§ **INSTRUCTIONS FOR THE TASK**
Beginning at the line containing "Given: Open the minato profile avatar picture" in the material below and ending at the line containing "Given: Select the 编辑 radio for 明细", return each line exactly and add nothing.

§ **MATERIAL PROVIDED**
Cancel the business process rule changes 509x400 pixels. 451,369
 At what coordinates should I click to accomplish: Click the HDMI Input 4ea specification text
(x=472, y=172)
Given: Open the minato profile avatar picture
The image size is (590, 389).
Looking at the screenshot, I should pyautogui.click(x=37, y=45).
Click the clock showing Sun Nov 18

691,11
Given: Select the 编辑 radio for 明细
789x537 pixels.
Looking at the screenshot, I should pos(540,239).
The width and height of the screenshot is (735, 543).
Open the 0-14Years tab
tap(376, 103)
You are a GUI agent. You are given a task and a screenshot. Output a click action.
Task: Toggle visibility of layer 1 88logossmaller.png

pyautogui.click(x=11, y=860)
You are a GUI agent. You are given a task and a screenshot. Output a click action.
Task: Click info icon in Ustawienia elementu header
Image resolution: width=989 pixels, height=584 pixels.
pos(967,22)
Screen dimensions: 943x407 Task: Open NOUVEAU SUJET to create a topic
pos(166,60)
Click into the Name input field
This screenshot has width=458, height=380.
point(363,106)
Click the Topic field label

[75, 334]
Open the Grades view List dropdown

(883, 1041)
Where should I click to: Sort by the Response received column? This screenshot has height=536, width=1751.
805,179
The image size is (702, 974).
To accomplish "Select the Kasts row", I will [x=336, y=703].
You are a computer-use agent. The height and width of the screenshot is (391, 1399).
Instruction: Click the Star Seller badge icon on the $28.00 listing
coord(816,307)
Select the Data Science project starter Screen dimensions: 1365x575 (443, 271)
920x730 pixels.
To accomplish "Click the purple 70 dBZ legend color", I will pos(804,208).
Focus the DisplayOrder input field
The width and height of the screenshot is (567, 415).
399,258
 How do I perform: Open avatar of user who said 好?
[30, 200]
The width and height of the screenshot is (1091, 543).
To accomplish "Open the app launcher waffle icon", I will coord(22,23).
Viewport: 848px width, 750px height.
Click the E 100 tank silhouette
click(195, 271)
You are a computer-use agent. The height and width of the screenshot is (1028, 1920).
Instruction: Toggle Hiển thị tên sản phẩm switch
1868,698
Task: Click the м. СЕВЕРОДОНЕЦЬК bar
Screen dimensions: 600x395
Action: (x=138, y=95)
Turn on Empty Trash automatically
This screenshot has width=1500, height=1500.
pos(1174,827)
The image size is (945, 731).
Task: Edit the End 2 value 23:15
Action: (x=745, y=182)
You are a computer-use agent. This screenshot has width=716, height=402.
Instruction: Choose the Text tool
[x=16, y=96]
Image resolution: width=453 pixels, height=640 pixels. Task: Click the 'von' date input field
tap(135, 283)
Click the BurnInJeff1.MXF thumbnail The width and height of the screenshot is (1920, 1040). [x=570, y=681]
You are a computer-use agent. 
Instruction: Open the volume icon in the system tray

§ **RESPONSE**
Given: Open the minato profile avatar picture
The image size is (590, 389).
Looking at the screenshot, I should pyautogui.click(x=37, y=45).
Click the clock showing Sun Nov 18

691,11
Given: Select the 编辑 radio for 明细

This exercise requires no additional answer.